Pero, ¿qué es en verdad lo que intenta resguardarse, lo que no debe perderse aun cuando todo lo demás se cae? Padre e hijo aluden a un “fuego interior”, figura cursi cuya fuerza retórica no se desmerece del todo, importada directamente del libro: que no se apague el fuego es la consigna. Misteriosamente, en la película la moral reside en el hijo, que no tiene nada que añorar, que se crió en ese ambiente horroroso en donde el prójimo es un caníbal en potencia y que, por su corta edad, no ha conocido tiempos mejores, aquellos en los que un hombre no valía solo por lo que se podía extraer de él. ¿O La carretera sugiere una impensada sofisticación al afirmar discretamente que sí, que siempre fue así, que no hubo nada parecido a aquellos “viejos buenos tiempos”? No lo sabremos.
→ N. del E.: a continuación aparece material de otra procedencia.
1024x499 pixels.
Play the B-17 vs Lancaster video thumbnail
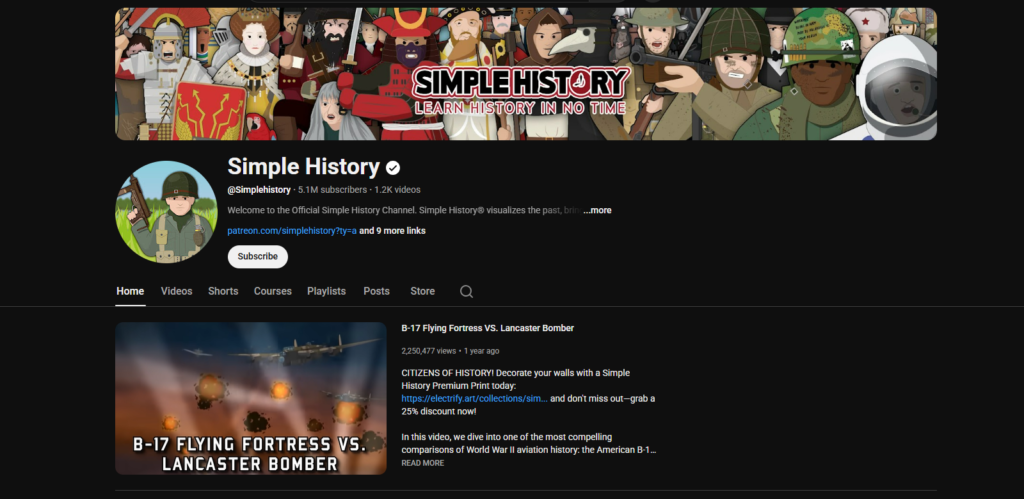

El director prefiere desparramar flashbacks con los que se justifica la presencia de Charlize Theron en el cast y se ratifica la idea de un pasado soleado. En el libro, en cambio, es el chico el que sueña. Pero lo hace con una criatura monstruosa que lo observa chapoteando en el barro. Después se despierta y ve que lo que está a su alrededor no es mucho mejor. La película parece adherir a la idea corriente de que el mundo es maravilloso y de que lo peor que puede pasarnos es que se acabe. En muchos de los planos de La carretera, cuya anónima majestad no logra confundirse del todo con la gramática de MTV, se consigue al menos trasmitir el dejo de una inquietud sin nombre: todo es un pasaje, tarde o temprano nos vamos, no se puede perder el tiempo.